● **Problem details**: Turn every line of the records below into a numbered list, omitting any blank lines.

Item coordinate records:
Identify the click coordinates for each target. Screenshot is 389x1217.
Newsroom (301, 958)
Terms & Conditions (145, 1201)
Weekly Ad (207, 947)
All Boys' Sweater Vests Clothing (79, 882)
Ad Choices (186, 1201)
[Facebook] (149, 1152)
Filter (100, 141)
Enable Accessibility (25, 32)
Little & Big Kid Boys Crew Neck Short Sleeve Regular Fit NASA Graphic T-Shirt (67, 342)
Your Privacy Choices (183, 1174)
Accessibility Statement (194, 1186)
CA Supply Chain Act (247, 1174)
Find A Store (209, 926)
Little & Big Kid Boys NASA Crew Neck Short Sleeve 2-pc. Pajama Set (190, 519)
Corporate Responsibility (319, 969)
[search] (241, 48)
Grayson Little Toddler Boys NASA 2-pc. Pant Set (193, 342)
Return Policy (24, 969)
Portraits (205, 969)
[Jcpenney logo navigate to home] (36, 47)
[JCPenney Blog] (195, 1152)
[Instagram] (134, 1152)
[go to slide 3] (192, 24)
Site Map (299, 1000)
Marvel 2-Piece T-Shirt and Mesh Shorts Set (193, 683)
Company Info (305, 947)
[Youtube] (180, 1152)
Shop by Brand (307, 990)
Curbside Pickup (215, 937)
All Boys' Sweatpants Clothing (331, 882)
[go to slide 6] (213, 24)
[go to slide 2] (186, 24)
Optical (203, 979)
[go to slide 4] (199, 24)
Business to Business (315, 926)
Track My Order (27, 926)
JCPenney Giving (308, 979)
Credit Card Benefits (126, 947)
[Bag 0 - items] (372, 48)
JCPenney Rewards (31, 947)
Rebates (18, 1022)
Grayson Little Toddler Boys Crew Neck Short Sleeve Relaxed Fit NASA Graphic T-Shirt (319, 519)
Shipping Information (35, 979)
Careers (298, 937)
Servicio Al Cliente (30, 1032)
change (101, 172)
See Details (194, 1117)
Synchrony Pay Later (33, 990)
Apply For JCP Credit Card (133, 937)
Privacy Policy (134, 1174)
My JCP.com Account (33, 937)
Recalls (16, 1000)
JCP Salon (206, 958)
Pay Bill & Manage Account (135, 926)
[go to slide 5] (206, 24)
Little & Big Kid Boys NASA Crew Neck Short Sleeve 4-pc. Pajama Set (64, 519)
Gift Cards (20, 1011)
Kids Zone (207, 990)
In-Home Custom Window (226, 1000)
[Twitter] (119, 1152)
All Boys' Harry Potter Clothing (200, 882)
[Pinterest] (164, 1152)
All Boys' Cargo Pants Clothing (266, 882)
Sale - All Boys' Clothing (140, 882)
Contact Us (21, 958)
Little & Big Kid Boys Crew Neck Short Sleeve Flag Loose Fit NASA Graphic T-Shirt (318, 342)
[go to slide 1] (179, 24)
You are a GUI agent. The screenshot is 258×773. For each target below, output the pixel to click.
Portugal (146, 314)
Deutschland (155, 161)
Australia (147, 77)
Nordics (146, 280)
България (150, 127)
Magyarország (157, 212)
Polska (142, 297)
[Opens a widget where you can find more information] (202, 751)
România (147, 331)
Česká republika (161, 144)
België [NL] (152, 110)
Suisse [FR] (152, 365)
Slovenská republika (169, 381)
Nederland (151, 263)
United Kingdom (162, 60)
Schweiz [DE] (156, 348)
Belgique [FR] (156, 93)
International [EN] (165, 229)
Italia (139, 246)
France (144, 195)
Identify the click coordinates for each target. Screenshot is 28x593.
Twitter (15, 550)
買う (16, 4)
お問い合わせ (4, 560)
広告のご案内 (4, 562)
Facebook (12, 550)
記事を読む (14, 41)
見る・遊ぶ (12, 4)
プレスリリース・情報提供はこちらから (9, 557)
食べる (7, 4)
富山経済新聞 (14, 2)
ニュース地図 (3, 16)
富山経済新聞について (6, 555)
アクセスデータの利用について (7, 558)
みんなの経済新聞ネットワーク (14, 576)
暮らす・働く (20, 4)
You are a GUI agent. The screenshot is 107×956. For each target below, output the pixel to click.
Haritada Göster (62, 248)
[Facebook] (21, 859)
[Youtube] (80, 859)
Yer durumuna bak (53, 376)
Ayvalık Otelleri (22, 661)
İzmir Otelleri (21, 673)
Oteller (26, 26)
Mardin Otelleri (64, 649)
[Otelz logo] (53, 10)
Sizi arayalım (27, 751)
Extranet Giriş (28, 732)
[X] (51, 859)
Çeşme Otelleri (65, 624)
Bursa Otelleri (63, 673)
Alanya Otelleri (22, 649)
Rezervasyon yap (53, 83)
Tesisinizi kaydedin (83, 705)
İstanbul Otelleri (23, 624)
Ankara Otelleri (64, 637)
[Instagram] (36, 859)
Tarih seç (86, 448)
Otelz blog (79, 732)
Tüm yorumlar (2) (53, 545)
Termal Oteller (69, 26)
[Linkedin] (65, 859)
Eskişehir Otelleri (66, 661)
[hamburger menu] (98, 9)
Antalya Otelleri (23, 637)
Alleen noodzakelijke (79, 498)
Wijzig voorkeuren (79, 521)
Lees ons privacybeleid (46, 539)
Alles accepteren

● **Reply**:
1. Identify the click coordinates for each target. Screenshot is 389x1217.
2. Newsroom (301, 958)
3. Terms & Conditions (145, 1201)
4. Weekly Ad (207, 947)
5. All Boys' Sweater Vests Clothing (79, 882)
6. Ad Choices (186, 1201)
7. [Facebook] (149, 1152)
8. Filter (100, 141)
9. Enable Accessibility (25, 32)
10. Little & Big Kid Boys Crew Neck Short Sleeve Regular Fit NASA Graphic T-Shirt (67, 342)
11. Your Privacy Choices (183, 1174)
12. Accessibility Statement (194, 1186)
13. CA Supply Chain Act (247, 1174)
14. Find A Store (209, 926)
15. Little & Big Kid Boys NASA Crew Neck Short Sleeve 2-pc. Pajama Set (190, 519)
16. Corporate Responsibility (319, 969)
17. [search] (241, 48)
18. Grayson Little Toddler Boys NASA 2-pc. Pant Set (193, 342)
19. Return Policy (24, 969)
20. Portraits (205, 969)
21. [Jcpenney logo navigate to home] (36, 47)
22. [JCPenney Blog] (195, 1152)
23. [Instagram] (134, 1152)
24. [go to slide 3] (192, 24)
25. Site Map (299, 1000)
26. Marvel 2-Piece T-Shirt and Mesh Shorts Set (193, 683)
27. Company Info (305, 947)
28. [Youtube] (180, 1152)
29. Shop by Brand (307, 990)
30. Curbside Pickup (215, 937)
31. All Boys' Sweatpants Clothing (331, 882)
32. [go to slide 6] (213, 24)
33. [go to slide 2] (186, 24)
34. Optical (203, 979)
35. [go to slide 4] (199, 24)
36. Business to Business (315, 926)
37. Track My Order (27, 926)
38. JCPenney Giving (308, 979)
39. Credit Card Benefits (126, 947)
40. [Bag 0 - items] (372, 48)
41. JCPenney Rewards (31, 947)
42. Rebates (18, 1022)
43. Grayson Little Toddler Boys Crew Neck Short Sleeve Relaxed Fit NASA Graphic T-Shirt (319, 519)
44. Shipping Information (35, 979)
45. Careers (298, 937)
46. Servicio Al Cliente (30, 1032)
47. change (101, 172)
48. See Details (194, 1117)
49. Synchrony Pay Later (33, 990)
50. Apply For JCP Credit Card (133, 937)
51. Privacy Policy (134, 1174)
52. My JCP.com Account (33, 937)
53. Recalls (16, 1000)
54. JCP Salon (206, 958)
55. Pay Bill & Manage Account (135, 926)
56. [go to slide 5] (206, 24)
57. Little & Big Kid Boys NASA Crew Neck Short Sleeve 4-pc. Pajama Set (64, 519)
58. Gift Cards (20, 1011)
59. Kids Zone (207, 990)
60. In-Home Custom Window (226, 1000)
61. [Twitter] (119, 1152)
62. All Boys' Harry Potter Clothing (200, 882)
63. [Pinterest] (164, 1152)
64. All Boys' Cargo Pants Clothing (266, 882)
65. Sale - All Boys' Clothing (140, 882)
66. Contact Us (21, 958)
67. Little & Big Kid Boys Crew Neck Short Sleeve Flag Loose Fit NASA Graphic T-Shirt (318, 342)
68. [go to slide 1] (179, 24)
69. You are a GUI agent. The screenshot is 258×773. For each target below, output the pixel to click.
70. Portugal (146, 314)
71. Deutschland (155, 161)
72. Australia (147, 77)
73. Nordics (146, 280)
74. България (150, 127)
75. Magyarország (157, 212)
76. Polska (142, 297)
77. [Opens a widget where you can find more information] (202, 751)
78. România (147, 331)
79. Česká republika (161, 144)
80. België [NL] (152, 110)
81. Suisse [FR] (152, 365)
82. Slovenská republika (169, 381)
83. Nederland (151, 263)
84. United Kingdom (162, 60)
85. Schweiz [DE] (156, 348)
86. Belgique [FR] (156, 93)
87. International [EN] (165, 229)
88. Italia (139, 246)
89. France (144, 195)
90. Identify the click coordinates for each target. Screenshot is 28x593.
91. Twitter (15, 550)
92. 買う (16, 4)
93. お問い合わせ (4, 560)
94. 広告のご案内 (4, 562)
95. Facebook (12, 550)
96. 記事を読む (14, 41)
97. 見る・遊ぶ (12, 4)
98. プレスリリース・情報提供はこちらから (9, 557)
99. 食べる (7, 4)
100. 富山経済新聞 (14, 2)
101. ニュース地図 (3, 16)
102. 富山経済新聞について (6, 555)
103. アクセスデータの利用について (7, 558)
104. みんなの経済新聞ネットワーク (14, 576)
105. 暮らす・働く (20, 4)
106. You are a GUI agent. The screenshot is 107×956. For each target below, output the pixel to click.
107. Haritada Göster (62, 248)
108. [Facebook] (21, 859)
109. [Youtube] (80, 859)
110. Yer durumuna bak (53, 376)
111. Ayvalık Otelleri (22, 661)
112. İzmir Otelleri (21, 673)
113. Oteller (26, 26)
114. Mardin Otelleri (64, 649)
115. [Otelz logo] (53, 10)
116. Sizi arayalım (27, 751)
117. Extranet Giriş (28, 732)
118. [X] (51, 859)
119. Çeşme Otelleri (65, 624)
120. Bursa Otelleri (63, 673)
121. Alanya Otelleri (22, 649)
122. Rezervasyon yap (53, 83)
123. Tesisinizi kaydedin (83, 705)
124. İstanbul Otelleri (23, 624)
125. Ankara Otelleri (64, 637)
126. [Instagram] (36, 859)
127. Tarih seç (86, 448)
128. Otelz blog (79, 732)
129. Tüm yorumlar (2) (53, 545)
130. Termal Oteller (69, 26)
131. [Linkedin] (65, 859)
132. Eskişehir Otelleri (66, 661)
133. [hamburger menu] (98, 9)
134. Antalya Otelleri (23, 637)
135. Alleen noodzakelijke (79, 498)
136. Wijzig voorkeuren (79, 521)
137. Lees ons privacybeleid (46, 539)
138. Alles accepteren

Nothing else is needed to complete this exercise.